In January 2013, it was alleged that Al Islah and the Muslim Brotherhood in Egypt were undertaking efforts to infiltrate and destabilize the United Arab Emirates. In a joint police operation by Saudi Arabia and the United Arab Emirates, 11 Egyptian expatriates in the UAE were arrested on charges of "subversion, stealing state secrets" and "operating under the influence of—and sending large amounts of money to—the Egyptian Muslim Brotherhood". The men are accused of belonging to a "cell seeking to overthrow the UAE government," with the intention of "exporting the influence of Egypt's new Islamist-dominated political order".

In March 2013, a trial began in Abu Dhabi for 94 individuals linked to Al Islah for an "attempted coup". The opening day of the trial consisted of a procedural hearing, informing defendants of their rights and the charges filed against them. The hearing was attended by Emirati civil society groups and representatives of the local press. Some human rights organizations have spoken out against the secrecy of the trials. An Emirati, whose father is among the defendants, was arrested for tweeting about the trial. On 8 April 2013, he was sentenced to 10 months in jail.

On 2 July 2013, a verdict was issued in the trial of the 94 individuals. Of the 94, 56 suspects received prison sentences ranging between three and ten years. Eight suspects were sentenced in absentia to 15 years in jail and 26 were acquitted. Al Islah was subsequently dissolved.

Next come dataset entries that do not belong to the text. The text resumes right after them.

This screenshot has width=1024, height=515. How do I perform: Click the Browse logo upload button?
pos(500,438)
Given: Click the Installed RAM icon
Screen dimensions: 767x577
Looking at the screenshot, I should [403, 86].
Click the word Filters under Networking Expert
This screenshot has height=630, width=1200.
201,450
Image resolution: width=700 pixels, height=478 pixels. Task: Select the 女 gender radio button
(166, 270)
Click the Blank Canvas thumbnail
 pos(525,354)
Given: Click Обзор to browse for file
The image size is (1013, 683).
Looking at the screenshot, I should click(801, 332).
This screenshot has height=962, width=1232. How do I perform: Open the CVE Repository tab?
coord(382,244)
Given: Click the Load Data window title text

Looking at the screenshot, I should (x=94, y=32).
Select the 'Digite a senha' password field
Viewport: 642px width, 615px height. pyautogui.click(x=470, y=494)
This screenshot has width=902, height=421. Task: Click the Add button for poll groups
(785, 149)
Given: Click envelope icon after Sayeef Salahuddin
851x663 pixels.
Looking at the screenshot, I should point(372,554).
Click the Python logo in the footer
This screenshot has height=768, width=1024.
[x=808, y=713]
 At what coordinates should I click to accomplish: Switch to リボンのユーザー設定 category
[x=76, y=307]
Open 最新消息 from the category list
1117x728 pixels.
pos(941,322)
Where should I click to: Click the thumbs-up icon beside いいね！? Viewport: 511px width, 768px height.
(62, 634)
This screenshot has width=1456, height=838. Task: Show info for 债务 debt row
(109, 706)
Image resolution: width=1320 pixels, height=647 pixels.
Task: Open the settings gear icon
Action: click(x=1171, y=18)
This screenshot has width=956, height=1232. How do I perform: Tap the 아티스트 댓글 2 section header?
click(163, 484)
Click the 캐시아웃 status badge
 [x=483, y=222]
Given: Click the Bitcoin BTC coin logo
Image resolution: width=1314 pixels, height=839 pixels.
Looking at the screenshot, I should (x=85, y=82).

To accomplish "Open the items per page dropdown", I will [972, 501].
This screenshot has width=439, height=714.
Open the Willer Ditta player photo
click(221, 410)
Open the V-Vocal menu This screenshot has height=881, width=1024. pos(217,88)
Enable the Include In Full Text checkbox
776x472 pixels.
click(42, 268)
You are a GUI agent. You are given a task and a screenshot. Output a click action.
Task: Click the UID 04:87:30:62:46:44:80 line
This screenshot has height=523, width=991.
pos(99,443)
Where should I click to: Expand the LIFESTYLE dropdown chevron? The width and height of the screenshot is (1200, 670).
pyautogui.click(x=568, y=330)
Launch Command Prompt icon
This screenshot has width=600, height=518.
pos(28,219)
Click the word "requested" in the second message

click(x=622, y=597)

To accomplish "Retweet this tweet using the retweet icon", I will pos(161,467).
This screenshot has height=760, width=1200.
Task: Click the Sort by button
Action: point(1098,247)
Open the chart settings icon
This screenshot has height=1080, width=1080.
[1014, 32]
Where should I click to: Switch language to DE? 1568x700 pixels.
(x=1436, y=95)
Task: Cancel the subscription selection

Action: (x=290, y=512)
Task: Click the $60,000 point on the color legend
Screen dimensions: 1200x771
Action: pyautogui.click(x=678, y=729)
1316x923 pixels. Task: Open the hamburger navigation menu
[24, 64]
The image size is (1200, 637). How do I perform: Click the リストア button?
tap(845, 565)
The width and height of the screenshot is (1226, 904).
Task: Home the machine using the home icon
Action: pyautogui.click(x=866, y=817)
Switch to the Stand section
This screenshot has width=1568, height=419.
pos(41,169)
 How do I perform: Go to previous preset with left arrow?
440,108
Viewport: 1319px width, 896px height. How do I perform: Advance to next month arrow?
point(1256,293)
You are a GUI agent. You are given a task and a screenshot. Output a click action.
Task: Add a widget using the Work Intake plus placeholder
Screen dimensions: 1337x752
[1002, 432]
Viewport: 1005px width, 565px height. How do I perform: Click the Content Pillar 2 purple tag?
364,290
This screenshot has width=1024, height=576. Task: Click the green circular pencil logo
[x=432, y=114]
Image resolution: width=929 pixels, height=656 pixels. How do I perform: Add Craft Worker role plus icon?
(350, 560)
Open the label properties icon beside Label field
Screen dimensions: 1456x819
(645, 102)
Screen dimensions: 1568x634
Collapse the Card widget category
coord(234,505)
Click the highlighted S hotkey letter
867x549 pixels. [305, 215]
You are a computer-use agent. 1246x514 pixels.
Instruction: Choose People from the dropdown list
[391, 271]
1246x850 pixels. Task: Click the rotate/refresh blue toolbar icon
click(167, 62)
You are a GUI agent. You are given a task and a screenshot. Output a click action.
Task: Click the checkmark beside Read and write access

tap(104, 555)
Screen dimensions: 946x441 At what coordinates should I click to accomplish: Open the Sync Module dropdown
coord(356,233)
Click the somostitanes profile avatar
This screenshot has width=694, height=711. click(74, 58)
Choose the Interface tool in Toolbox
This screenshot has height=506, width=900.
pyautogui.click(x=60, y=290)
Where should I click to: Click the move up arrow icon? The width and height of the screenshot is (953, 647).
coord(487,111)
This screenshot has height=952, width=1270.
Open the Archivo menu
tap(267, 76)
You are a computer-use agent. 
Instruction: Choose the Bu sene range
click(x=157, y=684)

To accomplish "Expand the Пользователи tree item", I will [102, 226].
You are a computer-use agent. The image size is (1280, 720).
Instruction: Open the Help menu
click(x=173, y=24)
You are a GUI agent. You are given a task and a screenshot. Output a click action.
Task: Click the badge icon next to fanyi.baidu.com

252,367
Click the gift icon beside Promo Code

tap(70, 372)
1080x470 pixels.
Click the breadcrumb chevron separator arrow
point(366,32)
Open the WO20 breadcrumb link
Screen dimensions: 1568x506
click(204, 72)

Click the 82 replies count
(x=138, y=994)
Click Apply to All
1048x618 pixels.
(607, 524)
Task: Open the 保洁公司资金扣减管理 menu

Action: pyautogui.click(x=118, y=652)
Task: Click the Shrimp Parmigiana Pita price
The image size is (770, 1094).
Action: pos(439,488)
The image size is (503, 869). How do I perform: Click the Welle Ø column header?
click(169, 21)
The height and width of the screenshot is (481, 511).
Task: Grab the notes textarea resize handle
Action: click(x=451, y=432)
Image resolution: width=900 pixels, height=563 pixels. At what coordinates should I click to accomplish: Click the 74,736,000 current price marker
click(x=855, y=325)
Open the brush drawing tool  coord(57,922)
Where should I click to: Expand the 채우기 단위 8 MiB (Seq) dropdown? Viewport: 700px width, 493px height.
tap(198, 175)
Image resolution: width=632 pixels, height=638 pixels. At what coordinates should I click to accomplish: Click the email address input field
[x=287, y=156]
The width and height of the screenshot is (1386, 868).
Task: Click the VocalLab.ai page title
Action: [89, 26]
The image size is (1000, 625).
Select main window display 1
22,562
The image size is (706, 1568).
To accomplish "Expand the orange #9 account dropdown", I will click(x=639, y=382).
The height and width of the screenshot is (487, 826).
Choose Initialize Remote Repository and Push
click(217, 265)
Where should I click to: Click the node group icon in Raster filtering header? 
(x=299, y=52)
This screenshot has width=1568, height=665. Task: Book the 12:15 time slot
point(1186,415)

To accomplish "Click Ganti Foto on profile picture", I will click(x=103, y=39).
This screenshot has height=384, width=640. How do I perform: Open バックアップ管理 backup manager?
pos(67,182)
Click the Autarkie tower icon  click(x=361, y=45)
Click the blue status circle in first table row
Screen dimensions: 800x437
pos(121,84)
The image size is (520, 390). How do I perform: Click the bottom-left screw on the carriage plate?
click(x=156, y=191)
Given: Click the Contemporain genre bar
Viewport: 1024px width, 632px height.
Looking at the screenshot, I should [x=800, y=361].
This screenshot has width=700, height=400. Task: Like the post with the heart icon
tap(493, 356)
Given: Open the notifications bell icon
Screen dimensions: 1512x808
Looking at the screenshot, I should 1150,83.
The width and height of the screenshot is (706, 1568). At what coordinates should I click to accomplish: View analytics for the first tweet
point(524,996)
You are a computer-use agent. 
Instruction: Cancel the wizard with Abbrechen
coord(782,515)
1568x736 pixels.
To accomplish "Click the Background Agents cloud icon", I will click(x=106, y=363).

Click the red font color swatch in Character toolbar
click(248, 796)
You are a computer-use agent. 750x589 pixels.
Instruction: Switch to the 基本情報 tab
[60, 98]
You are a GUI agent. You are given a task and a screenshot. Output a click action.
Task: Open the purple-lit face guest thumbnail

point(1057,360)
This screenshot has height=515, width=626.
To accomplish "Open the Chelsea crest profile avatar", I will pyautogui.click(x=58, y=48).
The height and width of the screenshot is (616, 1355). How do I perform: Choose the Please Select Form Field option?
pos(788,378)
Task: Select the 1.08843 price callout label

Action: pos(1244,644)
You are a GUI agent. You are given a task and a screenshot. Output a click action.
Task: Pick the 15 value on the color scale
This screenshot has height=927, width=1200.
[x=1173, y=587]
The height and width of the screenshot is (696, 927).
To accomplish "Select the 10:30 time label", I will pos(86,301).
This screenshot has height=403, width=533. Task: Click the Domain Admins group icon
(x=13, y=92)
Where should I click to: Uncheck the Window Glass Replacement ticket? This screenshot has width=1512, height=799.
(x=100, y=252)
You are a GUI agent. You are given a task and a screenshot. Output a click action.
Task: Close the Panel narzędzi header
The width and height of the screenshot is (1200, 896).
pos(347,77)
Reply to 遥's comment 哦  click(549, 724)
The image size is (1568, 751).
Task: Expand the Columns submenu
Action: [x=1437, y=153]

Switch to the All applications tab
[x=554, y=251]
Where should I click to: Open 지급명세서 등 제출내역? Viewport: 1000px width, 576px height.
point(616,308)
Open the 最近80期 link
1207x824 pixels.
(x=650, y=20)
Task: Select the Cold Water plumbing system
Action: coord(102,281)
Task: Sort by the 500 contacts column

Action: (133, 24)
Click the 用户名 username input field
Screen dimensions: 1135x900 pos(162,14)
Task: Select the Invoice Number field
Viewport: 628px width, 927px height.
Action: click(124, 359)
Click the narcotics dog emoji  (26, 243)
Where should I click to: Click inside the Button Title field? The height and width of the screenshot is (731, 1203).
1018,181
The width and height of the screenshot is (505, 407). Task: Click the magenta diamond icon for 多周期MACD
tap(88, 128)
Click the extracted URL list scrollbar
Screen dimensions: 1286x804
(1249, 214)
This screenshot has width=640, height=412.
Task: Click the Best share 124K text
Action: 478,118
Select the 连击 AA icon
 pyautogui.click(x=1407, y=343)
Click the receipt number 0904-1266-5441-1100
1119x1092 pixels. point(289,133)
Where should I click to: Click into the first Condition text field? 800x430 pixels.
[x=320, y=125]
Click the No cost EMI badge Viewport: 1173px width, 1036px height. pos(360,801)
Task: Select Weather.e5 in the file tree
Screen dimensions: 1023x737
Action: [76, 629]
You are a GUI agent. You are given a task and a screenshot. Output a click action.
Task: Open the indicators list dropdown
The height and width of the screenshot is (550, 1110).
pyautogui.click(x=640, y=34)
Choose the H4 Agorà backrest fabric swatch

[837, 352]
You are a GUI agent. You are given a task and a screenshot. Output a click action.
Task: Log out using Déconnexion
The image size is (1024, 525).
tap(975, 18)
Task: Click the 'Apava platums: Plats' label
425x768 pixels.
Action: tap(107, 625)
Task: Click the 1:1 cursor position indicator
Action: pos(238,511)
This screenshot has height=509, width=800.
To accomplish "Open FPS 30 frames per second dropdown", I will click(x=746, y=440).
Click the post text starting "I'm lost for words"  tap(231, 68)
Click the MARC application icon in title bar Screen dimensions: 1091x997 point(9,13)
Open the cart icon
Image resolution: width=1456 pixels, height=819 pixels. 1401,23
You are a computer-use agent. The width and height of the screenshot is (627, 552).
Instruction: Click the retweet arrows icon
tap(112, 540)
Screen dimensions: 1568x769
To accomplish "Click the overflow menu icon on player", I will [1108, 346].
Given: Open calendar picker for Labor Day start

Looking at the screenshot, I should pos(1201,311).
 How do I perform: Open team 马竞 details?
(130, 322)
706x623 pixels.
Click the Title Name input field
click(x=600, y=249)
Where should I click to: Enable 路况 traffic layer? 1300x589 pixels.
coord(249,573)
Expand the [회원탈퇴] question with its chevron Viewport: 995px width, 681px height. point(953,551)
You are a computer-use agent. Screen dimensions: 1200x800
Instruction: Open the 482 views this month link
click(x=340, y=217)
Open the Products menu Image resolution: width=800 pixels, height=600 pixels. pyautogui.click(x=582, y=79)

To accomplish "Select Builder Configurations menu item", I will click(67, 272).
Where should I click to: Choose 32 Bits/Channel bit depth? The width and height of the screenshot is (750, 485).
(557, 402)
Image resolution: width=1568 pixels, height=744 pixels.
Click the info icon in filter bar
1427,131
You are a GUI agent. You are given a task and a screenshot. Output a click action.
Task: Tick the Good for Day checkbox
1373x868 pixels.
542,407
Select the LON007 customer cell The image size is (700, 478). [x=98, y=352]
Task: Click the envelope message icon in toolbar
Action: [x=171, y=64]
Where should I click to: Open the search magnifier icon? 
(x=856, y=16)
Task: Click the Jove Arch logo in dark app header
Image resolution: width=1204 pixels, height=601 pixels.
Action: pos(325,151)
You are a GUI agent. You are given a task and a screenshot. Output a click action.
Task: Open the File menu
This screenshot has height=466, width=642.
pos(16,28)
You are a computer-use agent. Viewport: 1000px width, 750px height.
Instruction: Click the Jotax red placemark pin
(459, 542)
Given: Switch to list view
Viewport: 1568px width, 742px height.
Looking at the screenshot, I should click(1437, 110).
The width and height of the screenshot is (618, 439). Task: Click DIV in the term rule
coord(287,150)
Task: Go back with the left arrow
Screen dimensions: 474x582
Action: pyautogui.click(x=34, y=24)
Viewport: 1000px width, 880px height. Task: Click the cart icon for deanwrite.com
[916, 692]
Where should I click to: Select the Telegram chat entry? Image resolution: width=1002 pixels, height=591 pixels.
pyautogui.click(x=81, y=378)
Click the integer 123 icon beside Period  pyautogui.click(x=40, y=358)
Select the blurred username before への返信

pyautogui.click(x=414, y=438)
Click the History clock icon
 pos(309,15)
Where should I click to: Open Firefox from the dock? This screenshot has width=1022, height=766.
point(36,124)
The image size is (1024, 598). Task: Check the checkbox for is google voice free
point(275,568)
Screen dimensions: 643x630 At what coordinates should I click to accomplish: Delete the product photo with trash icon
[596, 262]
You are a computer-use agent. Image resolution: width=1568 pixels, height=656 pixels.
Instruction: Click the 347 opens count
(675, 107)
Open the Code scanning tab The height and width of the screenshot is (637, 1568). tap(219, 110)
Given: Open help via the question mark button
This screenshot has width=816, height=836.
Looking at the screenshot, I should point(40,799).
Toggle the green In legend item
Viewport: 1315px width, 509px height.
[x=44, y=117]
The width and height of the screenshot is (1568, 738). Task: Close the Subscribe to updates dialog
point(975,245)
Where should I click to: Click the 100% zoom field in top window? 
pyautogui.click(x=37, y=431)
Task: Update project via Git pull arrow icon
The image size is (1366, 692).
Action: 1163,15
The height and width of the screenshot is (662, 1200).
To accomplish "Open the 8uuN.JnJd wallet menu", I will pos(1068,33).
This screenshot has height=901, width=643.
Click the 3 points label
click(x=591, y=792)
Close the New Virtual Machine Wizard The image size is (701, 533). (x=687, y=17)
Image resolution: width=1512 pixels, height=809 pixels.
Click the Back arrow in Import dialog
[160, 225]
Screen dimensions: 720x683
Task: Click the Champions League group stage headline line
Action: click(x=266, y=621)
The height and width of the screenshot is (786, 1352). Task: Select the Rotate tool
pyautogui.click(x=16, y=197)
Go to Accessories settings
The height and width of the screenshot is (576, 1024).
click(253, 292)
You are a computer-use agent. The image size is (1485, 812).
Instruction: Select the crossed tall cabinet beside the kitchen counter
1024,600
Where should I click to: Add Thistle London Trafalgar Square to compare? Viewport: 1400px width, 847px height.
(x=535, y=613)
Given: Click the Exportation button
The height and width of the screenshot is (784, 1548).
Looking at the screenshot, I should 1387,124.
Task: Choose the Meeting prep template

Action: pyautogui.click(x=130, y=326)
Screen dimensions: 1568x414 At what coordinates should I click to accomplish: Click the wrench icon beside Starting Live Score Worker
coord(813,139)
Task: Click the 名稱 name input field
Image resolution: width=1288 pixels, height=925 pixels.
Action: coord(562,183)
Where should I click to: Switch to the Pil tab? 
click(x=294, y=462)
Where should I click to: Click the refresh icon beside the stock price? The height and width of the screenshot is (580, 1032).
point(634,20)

On 7 March 2014, the Muslim Brotherhood was branded a terrorist group by the UAE government.

== Alleged resurrection attempt ==
On 2 August 2024, Emirates News Agency reported that investigations led by the Public Prosecution of United Arab Emirates had uncovered a secret organization operating outside the UAE which was actively trying to resurrect Al Islah. The new organization was formed by 2 members of Al Islah who were previously sentenced in absentia in 2013 and remain fugitive.